Our upcoming Office 365 course will feature an exercise where attendees will gain real hands-on experience migrating on-premises Exchange mailboxes to the cloud. In order to do this we will require one on-premises Exchange server per student team. Further, each Exchange server has to exist on a unique domain which has been registered with a DNS provider, is available over the Internet and has been added to each student’s Office 365 subscription.
In order to accomodate a large class this could result in a potentially big investment in hardware and classroom setup time. Or, we could look to the cloud as a potential solution. As it turns out this is a perfect problem to solve using EC2.
Why? Well, we can create instances of Exchange Servers on uniquely named Active Directory domains and have them available for use when we need them in class. These, effectively, become our “on-premises” mail servers for our exercise, even though they are actually themselves in the cloud!

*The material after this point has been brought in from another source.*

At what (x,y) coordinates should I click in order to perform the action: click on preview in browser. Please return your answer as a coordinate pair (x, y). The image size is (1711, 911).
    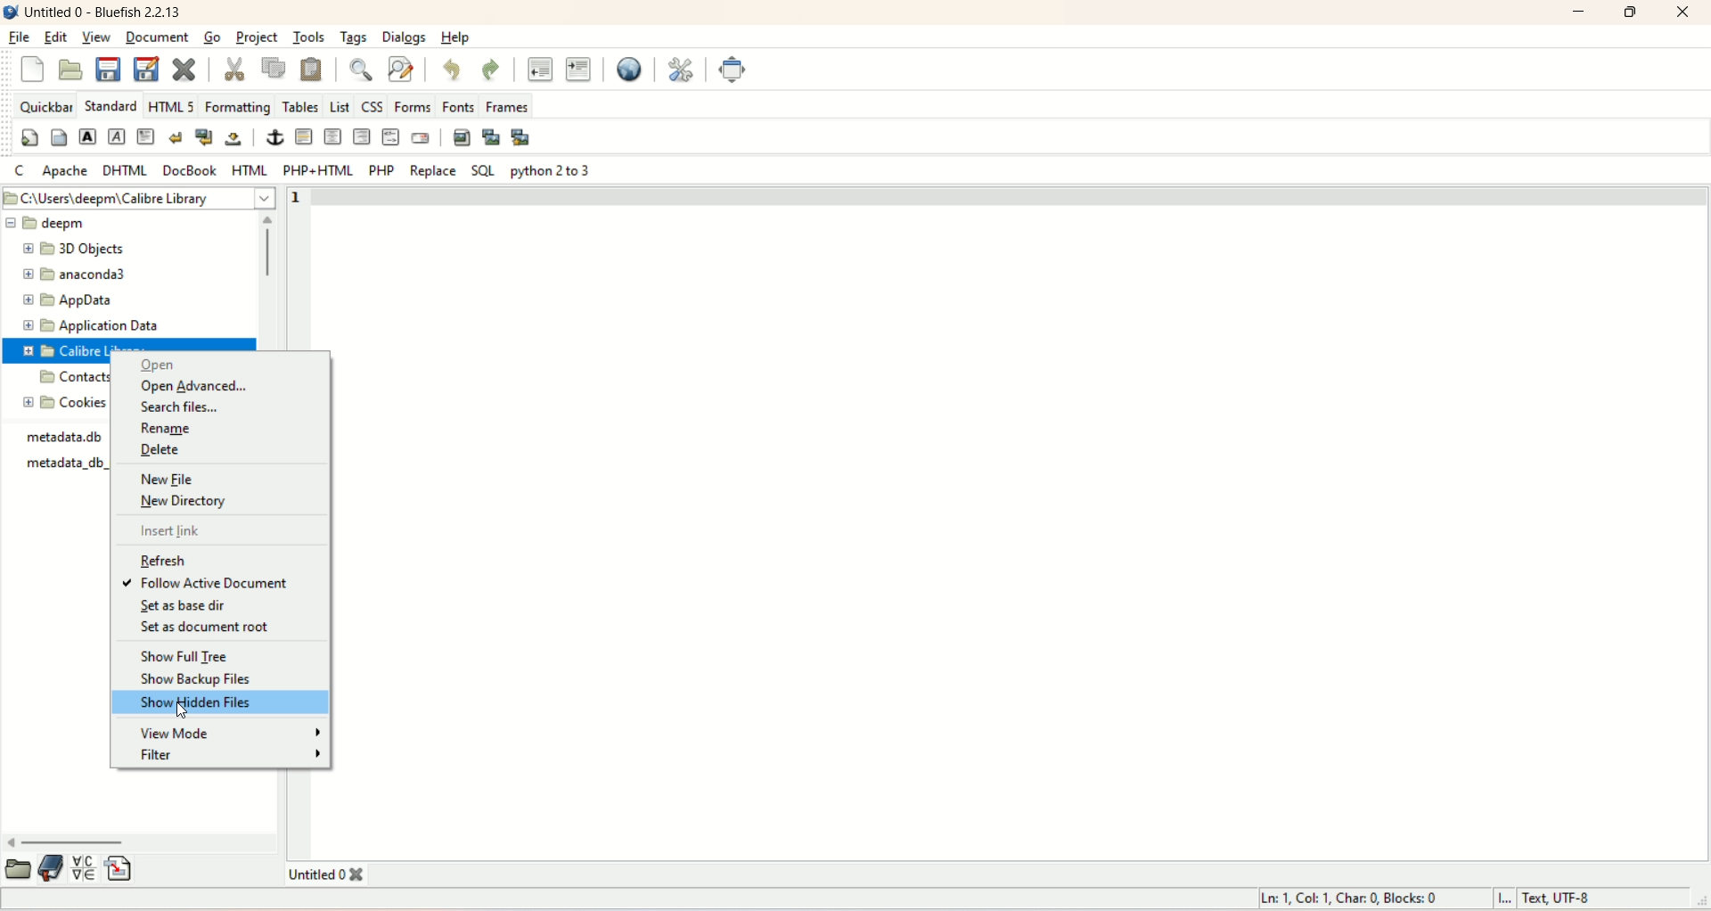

In this way we will only incur charges for running instances for the few hours of each class where we actually need them. When they are not needed we can leave them in a stopped state. Sure there will be some charges for storing the volume but those will be relatively small. Also, while the course is under development, we can work with these Exchange servers from anywhere and testing can be done by our geographically dispersed development team.
Are we storing any sensitive data in the cloud? No. Is the application mission critical? Well, I guess if we can’t connect to the Internet for some reason that could cause a problem in the classroom but if that were to occur we would have a problem anyway because the whole class is about the cloud!
So, in summary, the cloud is not a solution to every problem. There are some problems, however, like this case in point where the cloud is a good fit and solves real world technical problems in a cost effective manner.